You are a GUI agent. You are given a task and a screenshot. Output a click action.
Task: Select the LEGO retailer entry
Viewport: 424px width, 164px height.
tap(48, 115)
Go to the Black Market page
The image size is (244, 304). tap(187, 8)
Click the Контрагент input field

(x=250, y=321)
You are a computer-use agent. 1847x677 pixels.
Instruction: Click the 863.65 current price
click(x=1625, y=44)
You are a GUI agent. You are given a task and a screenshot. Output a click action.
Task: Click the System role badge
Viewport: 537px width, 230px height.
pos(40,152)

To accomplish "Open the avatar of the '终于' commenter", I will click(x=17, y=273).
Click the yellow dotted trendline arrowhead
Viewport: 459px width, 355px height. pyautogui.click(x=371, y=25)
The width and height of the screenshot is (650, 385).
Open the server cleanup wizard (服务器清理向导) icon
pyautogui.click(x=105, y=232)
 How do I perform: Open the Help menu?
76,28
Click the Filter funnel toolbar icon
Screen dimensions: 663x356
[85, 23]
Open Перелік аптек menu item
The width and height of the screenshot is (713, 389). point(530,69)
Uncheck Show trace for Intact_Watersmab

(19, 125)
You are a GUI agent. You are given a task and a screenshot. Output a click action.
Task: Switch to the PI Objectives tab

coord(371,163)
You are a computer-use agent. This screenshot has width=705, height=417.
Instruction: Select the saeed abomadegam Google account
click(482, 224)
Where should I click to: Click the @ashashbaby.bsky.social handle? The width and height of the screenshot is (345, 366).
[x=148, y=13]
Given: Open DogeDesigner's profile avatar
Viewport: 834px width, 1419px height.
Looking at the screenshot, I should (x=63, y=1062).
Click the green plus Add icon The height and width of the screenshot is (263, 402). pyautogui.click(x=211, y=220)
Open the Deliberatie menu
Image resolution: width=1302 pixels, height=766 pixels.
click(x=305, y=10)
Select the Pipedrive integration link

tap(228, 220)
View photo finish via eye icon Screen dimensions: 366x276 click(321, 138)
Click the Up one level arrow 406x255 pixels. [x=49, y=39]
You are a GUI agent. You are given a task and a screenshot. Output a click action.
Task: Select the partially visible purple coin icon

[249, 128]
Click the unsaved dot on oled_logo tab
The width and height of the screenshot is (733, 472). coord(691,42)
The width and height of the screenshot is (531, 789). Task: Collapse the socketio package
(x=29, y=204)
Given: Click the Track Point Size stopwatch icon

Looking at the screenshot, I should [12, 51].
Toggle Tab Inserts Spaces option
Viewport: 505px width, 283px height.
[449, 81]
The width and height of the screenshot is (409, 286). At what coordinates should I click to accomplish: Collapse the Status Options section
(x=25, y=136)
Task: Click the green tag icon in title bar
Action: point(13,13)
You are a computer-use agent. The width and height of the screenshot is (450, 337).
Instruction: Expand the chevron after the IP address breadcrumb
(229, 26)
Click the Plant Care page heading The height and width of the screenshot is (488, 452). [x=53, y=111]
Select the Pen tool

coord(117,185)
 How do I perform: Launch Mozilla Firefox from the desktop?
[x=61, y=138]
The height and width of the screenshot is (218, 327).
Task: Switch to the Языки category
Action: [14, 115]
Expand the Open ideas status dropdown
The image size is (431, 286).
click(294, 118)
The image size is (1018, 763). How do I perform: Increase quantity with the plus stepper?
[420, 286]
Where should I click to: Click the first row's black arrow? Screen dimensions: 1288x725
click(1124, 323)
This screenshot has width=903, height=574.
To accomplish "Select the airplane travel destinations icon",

^^^^^^^^^^^^^^^^

## [Directions for this task]
The answer must be an exact copy of every record above.

## [Answer section]
You are a GUI agent. You are given a task and a screenshot. Output a click action.
Task: Select the LEGO retailer entry
Viewport: 424px width, 164px height.
tap(48, 115)
Go to the Black Market page
The image size is (244, 304). tap(187, 8)
Click the Контрагент input field

(x=250, y=321)
You are a computer-use agent. 1847x677 pixels.
Instruction: Click the 863.65 current price
click(x=1625, y=44)
You are a GUI agent. You are given a task and a screenshot. Output a click action.
Task: Click the System role badge
Viewport: 537px width, 230px height.
pos(40,152)

To accomplish "Open the avatar of the '终于' commenter", I will click(x=17, y=273).
Click the yellow dotted trendline arrowhead
Viewport: 459px width, 355px height. pyautogui.click(x=371, y=25)
The width and height of the screenshot is (650, 385).
Open the server cleanup wizard (服务器清理向导) icon
pyautogui.click(x=105, y=232)
 How do I perform: Open the Help menu?
76,28
Click the Filter funnel toolbar icon
Screen dimensions: 663x356
[85, 23]
Open Перелік аптек menu item
The width and height of the screenshot is (713, 389). point(530,69)
Uncheck Show trace for Intact_Watersmab

(19, 125)
You are a GUI agent. You are given a task and a screenshot. Output a click action.
Task: Switch to the PI Objectives tab

coord(371,163)
You are a computer-use agent. This screenshot has width=705, height=417.
Instruction: Select the saeed abomadegam Google account
click(482, 224)
Where should I click to: Click the @ashashbaby.bsky.social handle? The width and height of the screenshot is (345, 366).
[x=148, y=13]
Given: Open DogeDesigner's profile avatar
Viewport: 834px width, 1419px height.
Looking at the screenshot, I should (x=63, y=1062).
Click the green plus Add icon The height and width of the screenshot is (263, 402). pyautogui.click(x=211, y=220)
Open the Deliberatie menu
Image resolution: width=1302 pixels, height=766 pixels.
click(x=305, y=10)
Select the Pipedrive integration link

tap(228, 220)
View photo finish via eye icon Screen dimensions: 366x276 click(321, 138)
Click the Up one level arrow 406x255 pixels. [x=49, y=39]
You are a GUI agent. You are given a task and a screenshot. Output a click action.
Task: Select the partially visible purple coin icon

[249, 128]
Click the unsaved dot on oled_logo tab
The width and height of the screenshot is (733, 472). coord(691,42)
The width and height of the screenshot is (531, 789). Task: Collapse the socketio package
(x=29, y=204)
Given: Click the Track Point Size stopwatch icon

Looking at the screenshot, I should [12, 51].
Toggle Tab Inserts Spaces option
Viewport: 505px width, 283px height.
[449, 81]
The width and height of the screenshot is (409, 286). At what coordinates should I click to accomplish: Collapse the Status Options section
(x=25, y=136)
Task: Click the green tag icon in title bar
Action: point(13,13)
You are a computer-use agent. The width and height of the screenshot is (450, 337).
Instruction: Expand the chevron after the IP address breadcrumb
(229, 26)
Click the Plant Care page heading The height and width of the screenshot is (488, 452). [x=53, y=111]
Select the Pen tool

coord(117,185)
 How do I perform: Launch Mozilla Firefox from the desktop?
[x=61, y=138]
The height and width of the screenshot is (218, 327).
Task: Switch to the Языки category
Action: [14, 115]
Expand the Open ideas status dropdown
The image size is (431, 286).
click(294, 118)
The image size is (1018, 763). How do I perform: Increase quantity with the plus stepper?
[420, 286]
Where should I click to: Click the first row's black arrow? Screen dimensions: 1288x725
click(1124, 323)
This screenshot has width=903, height=574.
To accomplish "Select the airplane travel destinations icon",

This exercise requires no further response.